En uno de mis viajes, precisamente en el invierno austral del 2015, tuve la impresión de que las elecciones (parlamentarias de ese año) se perdían, a pesar de lo que indicaban las encuestas. Habiendo expuesto diferencias en diversos artículos, nada me parecía más riesgoso que una derrota chavista en ese momento. Eran los trabajadores quienes me describían la crisis económica, el desabastecimiento y la corrosión inflacionaria, además de la inseguridad urbana y vial. Me resultaba y resulta inconcebible la organización de un modelo económico de cualquier tipo con niveles inflacionarios de 3 o más dígitos (basta ver sin que llegue a tanto el derrumbe argentino). La intuición se corroboró.

Hoy la derecha venezolana está envalentonada y rodeada por un inocultable ascenso del neofascismo en la región y el mundo, que no desmiente la contabilidad de los países que no apoyan al pelele autoproclamado o que instan al diálogo. La libertad de expresión, de reunión y organización siguen vigentes en Venezuela, aunque es preocupante la represión de las manifestaciones (tanto como la brutalidad represiva que Macron despliega cada sábado) y la detención de opositores. Obviamente nadie se opondría desde la corrección política al diálogo. Pero ese diálogo se debería dar exclusivamente entre los dos poderes del estado que se confrontan al límite del desconocimiento con la participación ciudadana. En tal sentido, las propuestas encomiables de México y Uruguay debieran explicitar el repudio a toda injerencia externa y muy particularmente la del histórico terrorismo imperial.

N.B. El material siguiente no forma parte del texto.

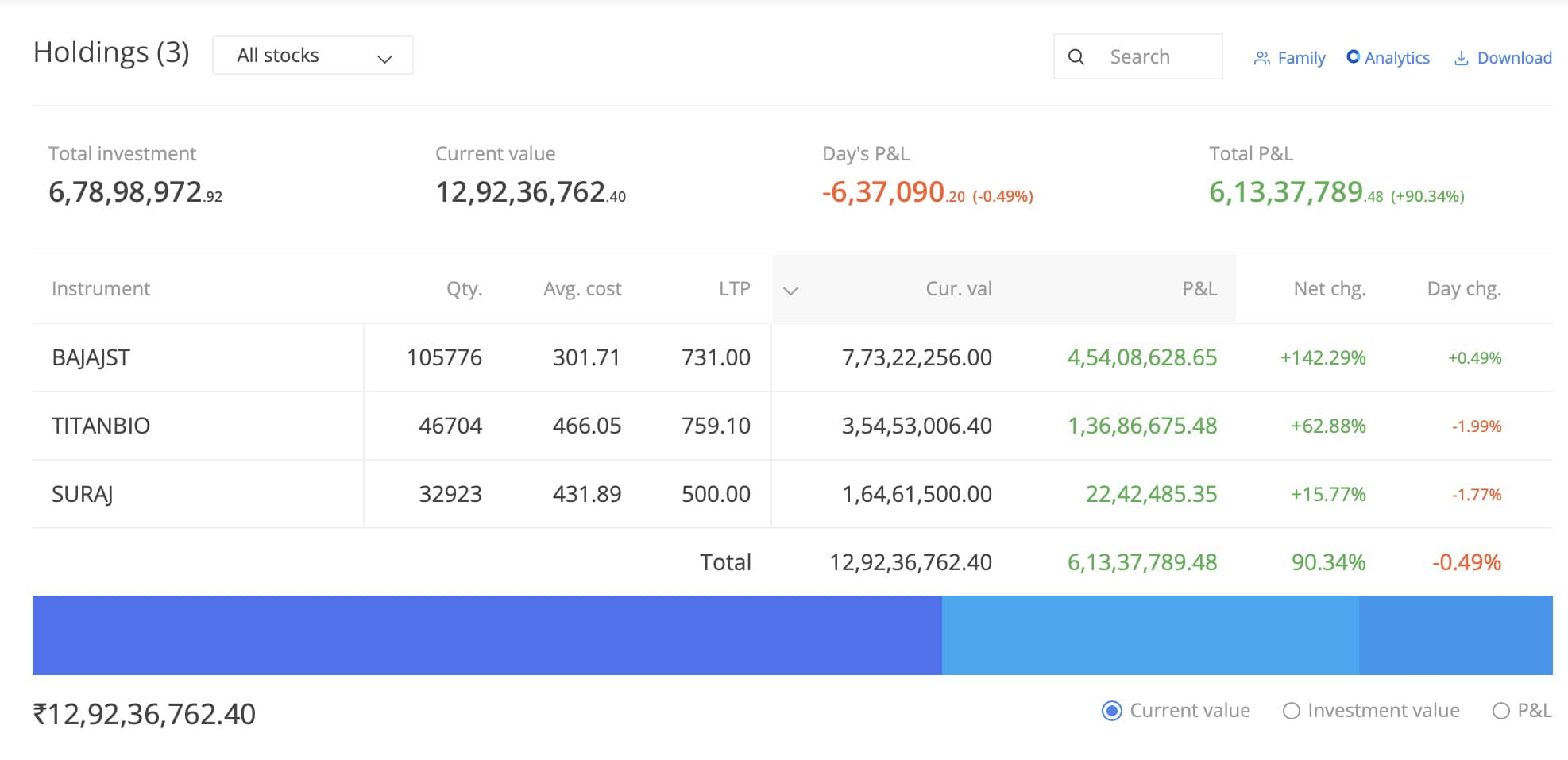Open the All stocks dropdown

[x=313, y=56]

El chavismo debe reconocer que más allá de maniobras, tiene serias dificultades para desarrollar un plan económico que garantice la continuidad de las conquistas y frene la diáspora de parte de su población, particularmente aquella más joven y formada profesionalmente por el propio sistema público que expandió el chavismo. Pero a la vez la derecha debe admitir la existencia de una constitución que le otorga garantías. En tal sentido, creo indispensable un acuerdo para ejecutar anticipadamente los varios artículos que prevén iniciativa popular e instituto revocatorio que el chavismo honró otrora. Ambos poderes deben someterse a él. Desde el art. 6 como espíritu general pero particularmente los arts. 70, 71 y 72.



O lo resuelven los venezolanos, o se cae en la trumpa.